Map-reduce is a programming model that has its roots in functional programming.  In addition to often producing short, elegant code for problems involving lists or collections, this model has proven to be very useful for large-scale highly parallel data processing. Here we will think of map and reduce as operating on lists for concreteness, but they are appropriate to any collection (sets, etc.).

- **Map** operates on a list of values in order to produce a new list of values, by applying the same computation to each value.

-  **Reduce** operates on a list of values to collapse or combine those values into a single value (or some number of values), again by applying the same computation to each value.

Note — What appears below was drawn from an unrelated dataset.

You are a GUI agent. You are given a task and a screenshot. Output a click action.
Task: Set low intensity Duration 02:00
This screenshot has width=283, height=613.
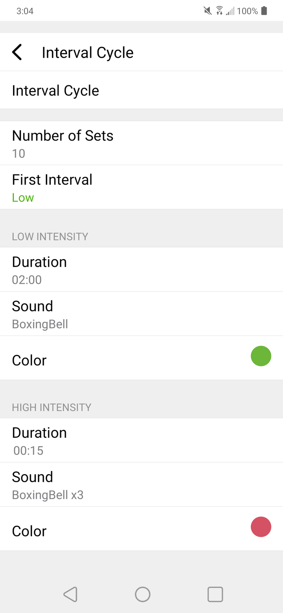[142, 269]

## Functional Programming in Python

Let us consider the following code first:


In [1]:
def double_everything_in(data):
    result = []
    for i in data:
        result.append(2 * i)
    return result

def quadruple_everything_in(data):
    result = []
    for i in data:
        result.append(4 * i)
    return result

In [2]:
double_everything_in([1, 2, 3, 4, 5])

[2, 4, 6, 8, 10]

In [3]:
quadruple_everything_in([1, 2, 3, 4, 5])

[4, 8, 12, 16, 20]

- The above code violates the ["do not repeat yourself"](https://en.wikipedia.org/wiki/Don't_repeat_yourself_) principle of good software engineering practice.

- How can rewrite the code so that it avoids duplication?

In [4]:
def multiply_by_x_everything_in(x, data):
    result = []
    for i in data:
        result.append(x * i)
    return result

In [5]:
multiply_by_x_everything_in(2, [1, 2, 3, 4, 5])

[2, 4, 6, 8, 10]

In [6]:
multiply_by_x_everything_in(4, [1, 2, 3, 4, 5])

[4, 8, 12, 16, 20]

- Now consider the following code:

In [7]:
def squared(x):
    return x*x

def double(x):
    return x*2

def square_everything_in(data):
    result = []
    for i in data:
        result.append(squared(i))
    return result

def double_everything_in(data):
    result = []
    for i in data:
        result.append(double(i))
    return result

In [8]:
square_everything_in([1, 2, 3, 4, 5])

[1, 4, 9, 16, 25]

In [9]:
double_everything_in([1, 2, 3, 4, 5])

[2, 4, 6, 8, 10]

- The above code violates the ["do not repeat yourself"](https://en.wikipedia.org/wiki/Don't_repeat_yourself_) principle of good software engineering practice.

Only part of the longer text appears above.